A grapple is an unnatural genetic amalgam between an apple and a grape, something that needs to be experienced to be believed.  And experience we did.  Before we even left the grocery store parking lot, he bit into it and shared it with me.  I would describe it as having the familiar crunchy texture and appearance of an apple with an artificial grape taste. To be honest, the whole concept of it bothered me and continues to creep me out.  As an avid reader of Michael Pollan's explorations of food production, I was well aware of how corporations are taking food genetic modification to an uncomfortable level, but seeing such irrefutable concrete proof of it at the Country Grocer put me over the edge.  Though I know that farmers have used genetics to alter their crops for centuries, I'm not as disturbed by a farmer creating a new variety of pear by combining two different kinds of pear, than I am about this new cross-species gene splicing.  

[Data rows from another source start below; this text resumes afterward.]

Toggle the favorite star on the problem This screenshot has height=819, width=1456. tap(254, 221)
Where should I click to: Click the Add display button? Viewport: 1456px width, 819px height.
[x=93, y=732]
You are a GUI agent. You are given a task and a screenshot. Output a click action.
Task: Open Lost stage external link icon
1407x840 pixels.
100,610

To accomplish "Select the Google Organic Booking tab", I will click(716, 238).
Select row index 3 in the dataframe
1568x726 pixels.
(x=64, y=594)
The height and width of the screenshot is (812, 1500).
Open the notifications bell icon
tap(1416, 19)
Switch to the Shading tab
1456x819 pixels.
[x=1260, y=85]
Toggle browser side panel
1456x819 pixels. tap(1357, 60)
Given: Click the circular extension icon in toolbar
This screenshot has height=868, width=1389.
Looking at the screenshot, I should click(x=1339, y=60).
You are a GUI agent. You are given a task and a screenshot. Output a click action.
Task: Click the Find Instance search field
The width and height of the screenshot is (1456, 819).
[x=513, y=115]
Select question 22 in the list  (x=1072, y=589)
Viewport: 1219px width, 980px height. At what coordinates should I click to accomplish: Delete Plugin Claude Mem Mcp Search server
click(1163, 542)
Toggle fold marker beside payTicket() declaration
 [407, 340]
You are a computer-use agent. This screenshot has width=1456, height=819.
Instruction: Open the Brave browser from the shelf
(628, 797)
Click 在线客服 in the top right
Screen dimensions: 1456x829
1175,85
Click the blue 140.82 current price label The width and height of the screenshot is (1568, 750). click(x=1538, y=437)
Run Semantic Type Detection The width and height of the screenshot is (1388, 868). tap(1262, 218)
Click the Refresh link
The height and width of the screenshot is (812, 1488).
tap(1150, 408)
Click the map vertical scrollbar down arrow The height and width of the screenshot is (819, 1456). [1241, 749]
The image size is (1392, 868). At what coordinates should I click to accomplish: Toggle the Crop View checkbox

Genetic research has made a lot of medical advances possible, so I'm not averse to it in general, but I draw the line when it comes to food and profit-driven experimentation.  I get that companies like Monsanto want to create larger corn yields, and some customers would rather their roses last longer without scent.  But I don't have to like it.  There is something to be said for food that resembles something my great-grandmother would recognize and not some unnatural lovechild of two dissimilar species of fruit.  After we finished the grapple, my boyfriend, the avid environmentalist, tossed the core out of the car window and onto a grassy median.  I freaked out about it, worried that, when introduced to the natural world, grapple seeds might produce a tree/vine that would take over.  We talked about how a tree with vine-like branches may take over that median and crowd out indigenous trees, kind of like the Scotch Broom.  

I don't think that will happen, but while the seeds germinate I need to figure out what to do with the three remaining grapples.  I'm thinking muffins.